Afortunadamente he compartido la lectura de este libro con otro: Good reasons for bad feelings de Randolph Nesse. El enfoque es distinto. Es una cuestión de recursos de supervivencia escritos en los genes, que se activan a consecuencia de un proceso evaluativo-motivacional de costes/beneficios. La cuestión es, por tanto, neuronal, no inmunológica, aunque evidentemente ambos subsistemas pueden crear problemas. El subsistema inmune puede desarrollar anticuerpos frente receptores básicos (por ejemplo el receptor NMDA de glutamato) y crear serios problemas al individuo, pero lo que importa es el trabajo evaluativo-motivacional continuo del subsistema neuronal, integrado con el de su colega inmune.
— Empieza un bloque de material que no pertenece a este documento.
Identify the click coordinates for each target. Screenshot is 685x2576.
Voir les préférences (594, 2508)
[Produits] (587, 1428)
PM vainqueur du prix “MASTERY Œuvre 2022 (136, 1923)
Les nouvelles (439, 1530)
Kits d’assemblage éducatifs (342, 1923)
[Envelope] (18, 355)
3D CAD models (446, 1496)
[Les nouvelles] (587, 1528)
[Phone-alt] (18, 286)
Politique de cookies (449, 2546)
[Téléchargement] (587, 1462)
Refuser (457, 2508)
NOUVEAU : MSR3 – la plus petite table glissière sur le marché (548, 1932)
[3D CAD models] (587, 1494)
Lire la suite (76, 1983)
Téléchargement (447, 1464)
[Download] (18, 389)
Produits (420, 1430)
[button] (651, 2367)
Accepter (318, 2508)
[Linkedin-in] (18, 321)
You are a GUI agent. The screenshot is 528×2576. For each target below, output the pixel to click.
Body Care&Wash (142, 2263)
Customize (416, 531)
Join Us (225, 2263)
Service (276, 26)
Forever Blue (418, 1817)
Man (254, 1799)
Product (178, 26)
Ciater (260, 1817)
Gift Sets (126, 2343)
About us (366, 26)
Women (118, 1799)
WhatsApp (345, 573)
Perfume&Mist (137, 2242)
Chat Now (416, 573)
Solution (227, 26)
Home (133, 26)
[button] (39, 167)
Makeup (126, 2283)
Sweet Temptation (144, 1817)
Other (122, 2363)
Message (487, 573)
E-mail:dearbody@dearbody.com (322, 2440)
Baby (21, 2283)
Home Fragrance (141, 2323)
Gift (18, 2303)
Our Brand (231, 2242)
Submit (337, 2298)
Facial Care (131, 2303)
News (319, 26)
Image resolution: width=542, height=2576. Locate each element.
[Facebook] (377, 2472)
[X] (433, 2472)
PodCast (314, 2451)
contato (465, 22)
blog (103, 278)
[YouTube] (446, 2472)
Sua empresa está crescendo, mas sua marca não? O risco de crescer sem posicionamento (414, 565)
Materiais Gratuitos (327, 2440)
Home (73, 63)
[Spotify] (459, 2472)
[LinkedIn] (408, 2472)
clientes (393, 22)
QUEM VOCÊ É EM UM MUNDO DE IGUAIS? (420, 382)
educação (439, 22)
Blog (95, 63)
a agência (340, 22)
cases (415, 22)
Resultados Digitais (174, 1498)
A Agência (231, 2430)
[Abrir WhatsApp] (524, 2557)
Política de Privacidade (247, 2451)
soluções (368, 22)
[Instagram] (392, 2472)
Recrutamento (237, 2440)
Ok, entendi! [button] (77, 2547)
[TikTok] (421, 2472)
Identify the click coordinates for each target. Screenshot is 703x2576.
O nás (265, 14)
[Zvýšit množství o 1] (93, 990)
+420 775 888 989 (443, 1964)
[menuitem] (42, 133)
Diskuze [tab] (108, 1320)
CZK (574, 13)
En estos tiempos del covid, la red neuronal se ha ido de rositas y mucho me temo que quede impune. Todos los problemas se achacarán al furor de la microglía. Las citoquinas liberadas en los tejidos infectados dejarán un estado activado permanente en el sistema nervioso central, no por obra de la información que opere en la red (función evaluativo-motivacional) sino porque las citoquinas han impuesto una nueva normalidad.

Como siempre, todo es muy complejo y nada lo es todo. No perdamos el ojo a la microglía, pero no pasemos de una concepción errónea de unas neuronas con privilegios a la de una microglía descontrolada, como si estuviera beneficiándose de una especie de saqueo neuronal, tragándose todo lo que pilla por los circuitos.

Una cosa es la neuroinmunidad y otra la neuroimpunidad. Las neuronas tienen algo que ver, digo yo.

Know pain, no pain

1 comentario en «Neuroimpunidad»

  1. Si el sistema neuronal activa la amenaza no hay peligro de daño, pero si lo hace el sistema inmune sí. A pesar que ambos sistemas activan la alerta. Esto es confuso para mí. Por ejemplo el sistema neuronal puede activar en una persona con SQM, reacciones como si fueran alergias como flemas, mocos, garganta roja, falta de aire, cierre de tráquea parcial etc. Pero lo mismo que ocurre cuando el sistema inmune hace de las suyas con lss alergias, en cuyo caso si hay peligro de una anafilaxia.. Por qué es diferente? Si en ambos casos, presumo se activa el sistema inmune.
    Esto es solo a manera de información. Me he liado con esta lectura.